▸ Given task: Which lines of the material below contain the word "width"? Report each of those lines in full.

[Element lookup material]
[Start]

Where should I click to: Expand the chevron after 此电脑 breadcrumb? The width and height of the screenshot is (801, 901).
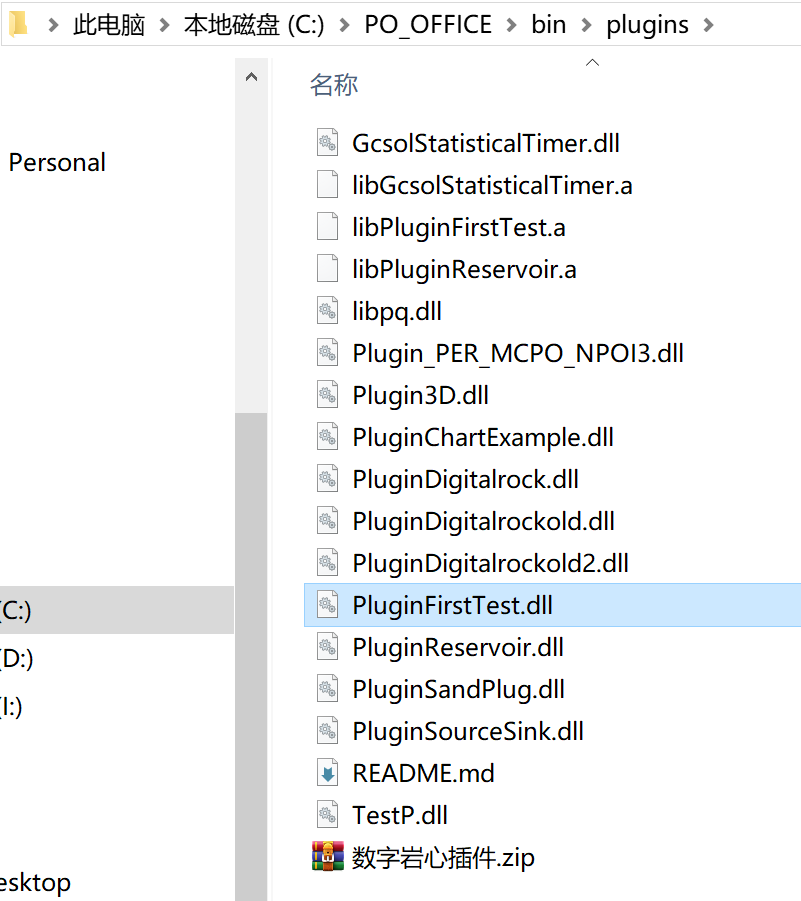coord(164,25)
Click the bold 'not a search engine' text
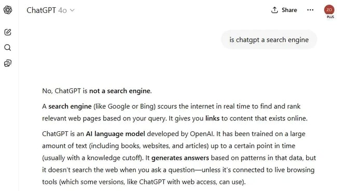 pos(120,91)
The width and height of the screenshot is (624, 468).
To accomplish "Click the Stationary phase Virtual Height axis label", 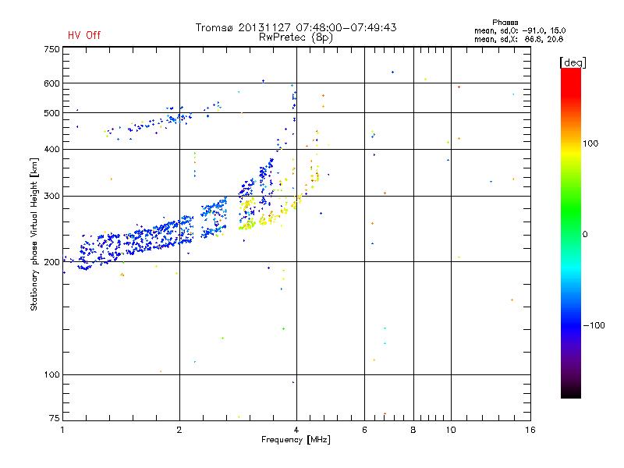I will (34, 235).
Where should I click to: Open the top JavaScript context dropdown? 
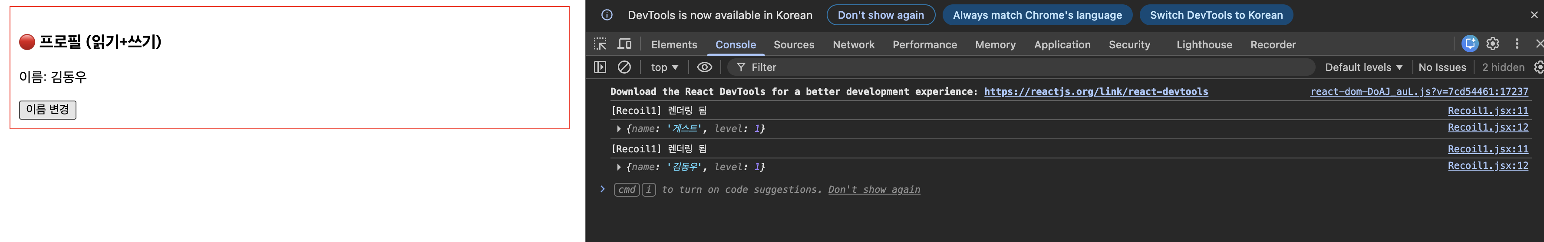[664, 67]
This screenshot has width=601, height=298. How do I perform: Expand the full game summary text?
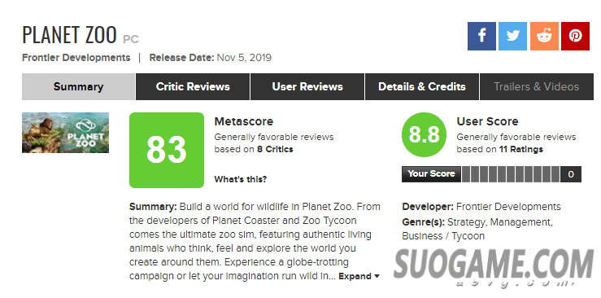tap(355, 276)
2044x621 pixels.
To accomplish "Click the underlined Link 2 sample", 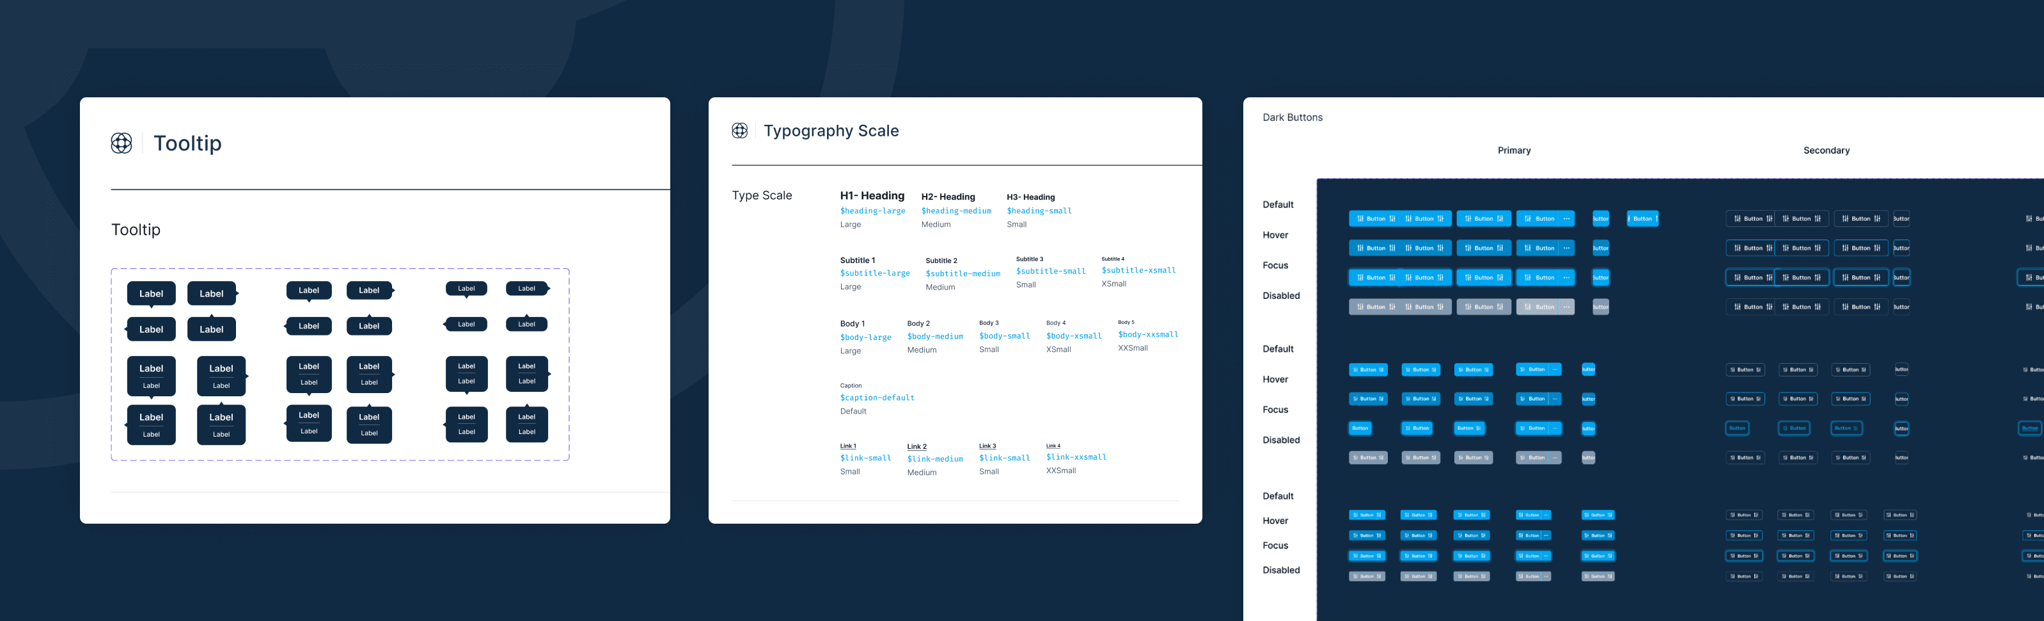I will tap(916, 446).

[End]

▸ Answer for this exercise:
Where should I click to: Expand the chevron after 此电脑 breadcrumb? The width and height of the screenshot is (801, 901).
The width and height of the screenshot is (624, 468).
This screenshot has width=601, height=298. How do I perform: Expand the full game summary text?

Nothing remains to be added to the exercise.